Çalışmanın kıdemli yazarı Dr. Peter Rugg-Gunn, Guardian’a yaptığı açıklamada bu gelişmenin önemine dikkat çekerek, “Bu süreci gözlemlemek inanılmaz. Şimdiye kadar hamileliğin bu evresine dair yalnızca sınırlı anlık görüntülerimiz vardı. Bu araştırma, pek çok yeni kapı aralıyor” ifadelerini kullandı.
Hamileliğin ilk haftaları, doğrudan gözlemlenmesinin neredeyse imkânsız olması nedeniyle uzun süredir tıp dünyasında bir “kara kutu” olarak tanımlanıyor. Oysa gebeliğin ilerleyen aşamalarında ortaya çıkan pek çok sorunun temeli, bu erken dönemde gerçekleşen plasenta gelişimi sırasında atılıyor.
Araştırmacılar, embriyo ile yapay rahim dokusu arasındaki sinyalleri bilinçli olarak değiştirerek, plasenta bozukluklarının nasıl ortaya çıktığını incelemeye başladı bile.
Bilimsel verilere göre embriyoların yaklaşık yüzde 50’si rahim duvarına tutunamıyor ve bu başarısızlığın kesin nedeni henüz bilinmiyor.

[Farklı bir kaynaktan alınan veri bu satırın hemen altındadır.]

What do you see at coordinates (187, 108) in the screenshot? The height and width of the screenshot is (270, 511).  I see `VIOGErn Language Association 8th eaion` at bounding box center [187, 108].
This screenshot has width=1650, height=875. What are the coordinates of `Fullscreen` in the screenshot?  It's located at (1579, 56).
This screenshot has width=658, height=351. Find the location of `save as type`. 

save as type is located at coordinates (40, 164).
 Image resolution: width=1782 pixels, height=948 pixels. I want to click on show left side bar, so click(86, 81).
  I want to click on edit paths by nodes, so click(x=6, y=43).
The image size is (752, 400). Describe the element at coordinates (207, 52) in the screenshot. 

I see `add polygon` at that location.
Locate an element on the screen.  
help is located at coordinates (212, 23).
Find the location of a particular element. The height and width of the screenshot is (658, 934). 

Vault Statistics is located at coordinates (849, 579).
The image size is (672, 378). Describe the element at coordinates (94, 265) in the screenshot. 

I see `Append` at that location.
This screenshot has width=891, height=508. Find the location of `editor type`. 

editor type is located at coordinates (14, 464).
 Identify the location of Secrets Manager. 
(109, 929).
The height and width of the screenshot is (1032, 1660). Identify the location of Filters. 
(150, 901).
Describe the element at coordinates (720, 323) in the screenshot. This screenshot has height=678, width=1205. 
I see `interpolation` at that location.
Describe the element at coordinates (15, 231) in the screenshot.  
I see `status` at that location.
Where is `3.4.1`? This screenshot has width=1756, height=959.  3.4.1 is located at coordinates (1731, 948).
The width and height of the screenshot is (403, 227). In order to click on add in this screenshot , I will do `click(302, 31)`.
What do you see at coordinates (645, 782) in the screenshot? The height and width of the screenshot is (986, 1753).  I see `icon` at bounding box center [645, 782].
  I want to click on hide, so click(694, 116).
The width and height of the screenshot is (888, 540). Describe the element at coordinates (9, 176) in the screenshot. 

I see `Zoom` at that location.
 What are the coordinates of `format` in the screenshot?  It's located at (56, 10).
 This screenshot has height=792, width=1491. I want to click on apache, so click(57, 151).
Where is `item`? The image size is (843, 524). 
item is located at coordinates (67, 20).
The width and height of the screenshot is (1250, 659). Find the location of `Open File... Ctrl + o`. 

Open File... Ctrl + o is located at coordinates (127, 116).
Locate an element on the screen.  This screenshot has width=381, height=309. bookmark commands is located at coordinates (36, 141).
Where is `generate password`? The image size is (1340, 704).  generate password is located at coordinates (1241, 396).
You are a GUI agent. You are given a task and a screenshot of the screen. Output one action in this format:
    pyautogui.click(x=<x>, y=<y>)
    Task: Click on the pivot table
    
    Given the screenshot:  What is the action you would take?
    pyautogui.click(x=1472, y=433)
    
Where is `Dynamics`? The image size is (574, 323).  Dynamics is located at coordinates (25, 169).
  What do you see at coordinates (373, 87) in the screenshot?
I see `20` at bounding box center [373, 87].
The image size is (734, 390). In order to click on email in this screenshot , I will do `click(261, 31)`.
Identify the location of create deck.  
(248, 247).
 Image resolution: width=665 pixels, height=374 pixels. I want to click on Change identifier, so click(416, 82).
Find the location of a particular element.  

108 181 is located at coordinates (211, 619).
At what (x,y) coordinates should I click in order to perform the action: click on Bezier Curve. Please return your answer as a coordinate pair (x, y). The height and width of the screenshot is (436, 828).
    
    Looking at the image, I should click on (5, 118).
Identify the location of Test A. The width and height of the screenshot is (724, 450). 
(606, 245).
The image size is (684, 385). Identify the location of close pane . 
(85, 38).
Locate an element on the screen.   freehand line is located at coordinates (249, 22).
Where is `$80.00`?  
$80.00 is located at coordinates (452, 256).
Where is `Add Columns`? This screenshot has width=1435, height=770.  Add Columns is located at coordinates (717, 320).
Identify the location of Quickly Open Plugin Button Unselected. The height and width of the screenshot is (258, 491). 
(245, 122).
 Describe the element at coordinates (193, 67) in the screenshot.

Geliştirilen bu yeni model, tutunma sürecindeki aksaklıkları hücresel düzeyde araştırma imkânı sunuyor.
Ayrıca yardımcı üreme teknikleri 40 yılı aşkın süredir uygulanmasına rağmen, tüp bebek tedavilerinde implantasyon oranları hâlâ beklentilerin altında. Bu teknoloji, embriyonun rahme tutunma başarısını artıracak yeni tedavilerin geliştirilmesine zemin hazırlayabilir.
Deneyler, embriyo araştırmaları için yasal üst sınır olan döllenmeden sonraki 14. güne kadar sürdürüldü. Mevcut yasalar gereği, yapay rahim ve embriyo çalışmalarının bu sürenin ötesine geçmesine izin verilmiyor.